Gait Analysis Study Notes (PTA 108)

Gait Analysis Study Notes

Gait Overview

  • Gait is the coordinated sequence of body movements used to walk from one location to another.
  • Key objective: understand how limb, pelvis, trunk, and arms coordinate to produce stable, efficient forward progression.
  • Gait analysis in PTA contexts focuses on identifying impairments that alter cadence, step length, stride length, and walking speed, and matching patterns to possible etiologies.

Locomotion vs Mobility

  • Mobility: body movements necessary to perform walking, wheeling, crawling.
  • Locomotion: the means of moving from one location to another (walking, wheeling, crawling).

Standard Terminology vs Rancho Los Amigos Terminology

  • Gait phases are described in two frameworks:
    • Stance Phase (60% of gait cycle)
    • Heel strike (initial contact)
    • Foot flat (loading response)
    • Midstance
    • Heel off (terminal stance)
    • Toe off (pre-swing)
    • Swing Phase (40% of gait cycle)
    • Acceleration (initial swing)
    • Midswing
    • Deceleration (terminal swing)
  • Rancho Los Amigos terminology vs Standard terminology share the same phase concepts but use different labels for some events.

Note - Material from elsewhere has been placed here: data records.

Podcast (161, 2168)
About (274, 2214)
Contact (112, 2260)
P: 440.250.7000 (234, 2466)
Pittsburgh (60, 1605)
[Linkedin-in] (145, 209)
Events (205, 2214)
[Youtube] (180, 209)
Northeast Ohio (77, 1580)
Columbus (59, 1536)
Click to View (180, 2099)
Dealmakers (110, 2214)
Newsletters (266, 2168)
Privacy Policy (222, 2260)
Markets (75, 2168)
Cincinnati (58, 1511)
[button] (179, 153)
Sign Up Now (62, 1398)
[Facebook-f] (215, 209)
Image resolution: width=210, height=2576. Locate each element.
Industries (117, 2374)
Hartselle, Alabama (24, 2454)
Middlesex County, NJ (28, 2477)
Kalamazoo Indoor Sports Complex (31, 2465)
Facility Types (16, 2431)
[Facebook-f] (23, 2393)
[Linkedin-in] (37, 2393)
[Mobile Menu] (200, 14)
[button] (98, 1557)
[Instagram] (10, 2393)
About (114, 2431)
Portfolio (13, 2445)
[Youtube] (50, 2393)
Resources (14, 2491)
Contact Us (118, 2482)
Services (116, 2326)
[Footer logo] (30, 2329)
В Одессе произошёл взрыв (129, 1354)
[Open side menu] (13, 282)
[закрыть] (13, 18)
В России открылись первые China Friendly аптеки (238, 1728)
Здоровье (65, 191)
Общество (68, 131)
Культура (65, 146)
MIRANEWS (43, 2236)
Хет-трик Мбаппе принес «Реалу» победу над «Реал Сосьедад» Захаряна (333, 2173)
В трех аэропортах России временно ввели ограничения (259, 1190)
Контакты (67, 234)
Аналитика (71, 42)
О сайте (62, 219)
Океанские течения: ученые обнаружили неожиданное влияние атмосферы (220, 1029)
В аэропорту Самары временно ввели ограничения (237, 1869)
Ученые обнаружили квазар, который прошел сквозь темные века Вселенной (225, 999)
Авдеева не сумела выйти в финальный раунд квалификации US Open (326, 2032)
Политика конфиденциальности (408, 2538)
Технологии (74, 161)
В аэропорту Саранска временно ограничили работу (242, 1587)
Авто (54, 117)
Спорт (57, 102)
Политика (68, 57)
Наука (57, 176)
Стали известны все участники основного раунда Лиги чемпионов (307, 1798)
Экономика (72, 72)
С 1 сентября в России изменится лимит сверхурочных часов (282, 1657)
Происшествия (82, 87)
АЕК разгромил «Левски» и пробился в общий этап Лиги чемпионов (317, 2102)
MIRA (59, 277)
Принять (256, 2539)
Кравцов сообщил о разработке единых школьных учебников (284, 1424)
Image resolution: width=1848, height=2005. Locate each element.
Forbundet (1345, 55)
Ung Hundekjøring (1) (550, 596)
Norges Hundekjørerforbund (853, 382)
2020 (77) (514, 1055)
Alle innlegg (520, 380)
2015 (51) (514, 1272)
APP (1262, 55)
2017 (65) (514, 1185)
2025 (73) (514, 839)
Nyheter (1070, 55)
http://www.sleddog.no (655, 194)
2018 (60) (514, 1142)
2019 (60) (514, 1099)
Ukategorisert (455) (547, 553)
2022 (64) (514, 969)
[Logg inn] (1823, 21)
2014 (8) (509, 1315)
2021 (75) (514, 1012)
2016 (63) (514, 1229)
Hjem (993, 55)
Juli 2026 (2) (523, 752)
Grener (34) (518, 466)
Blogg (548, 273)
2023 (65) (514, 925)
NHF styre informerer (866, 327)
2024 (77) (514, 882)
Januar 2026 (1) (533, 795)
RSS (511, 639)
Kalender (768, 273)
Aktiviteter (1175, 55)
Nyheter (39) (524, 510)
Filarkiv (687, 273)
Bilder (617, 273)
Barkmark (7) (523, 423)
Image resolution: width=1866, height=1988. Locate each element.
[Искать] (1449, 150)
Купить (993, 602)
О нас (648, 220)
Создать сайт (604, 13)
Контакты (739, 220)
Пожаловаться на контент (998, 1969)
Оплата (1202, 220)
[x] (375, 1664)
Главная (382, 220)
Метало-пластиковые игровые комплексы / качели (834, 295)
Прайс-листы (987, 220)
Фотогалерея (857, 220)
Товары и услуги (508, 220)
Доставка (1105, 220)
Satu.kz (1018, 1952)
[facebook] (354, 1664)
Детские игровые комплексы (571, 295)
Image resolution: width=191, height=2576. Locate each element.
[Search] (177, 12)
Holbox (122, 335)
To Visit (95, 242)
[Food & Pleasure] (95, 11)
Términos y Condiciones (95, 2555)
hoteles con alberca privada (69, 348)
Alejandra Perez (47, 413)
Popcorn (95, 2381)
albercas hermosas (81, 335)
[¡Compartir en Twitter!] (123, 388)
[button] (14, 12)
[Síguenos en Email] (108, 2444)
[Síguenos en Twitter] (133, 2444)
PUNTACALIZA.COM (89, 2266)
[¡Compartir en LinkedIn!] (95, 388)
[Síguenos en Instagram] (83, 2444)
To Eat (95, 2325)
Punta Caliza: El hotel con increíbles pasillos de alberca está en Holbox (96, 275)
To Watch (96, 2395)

Gait Phases (Phase-by-Phase Details)

Each phase lists Rancho terminology, Standard terminology, muscular actions, joint actions, and weight-bearing status.

Initial Contact / Heel Strike

  • Rancho terminology: Beginning of stance phase when the heel/foot touches the ground.
  • Standard terminology: Instant the heel touches the ground.
  • Muscular actions:
    • Ankle dorsiflexors activate dorsiflexion.
    • Quadriceps contract for knee extension.
    • Hamstrings stabilize knee and prevent hyperextension.
    • Hip extensors and abductors stabilize the trunk/pelvis over the leg.
  • Weight bearing: Double support occurs (both feet on ground briefly).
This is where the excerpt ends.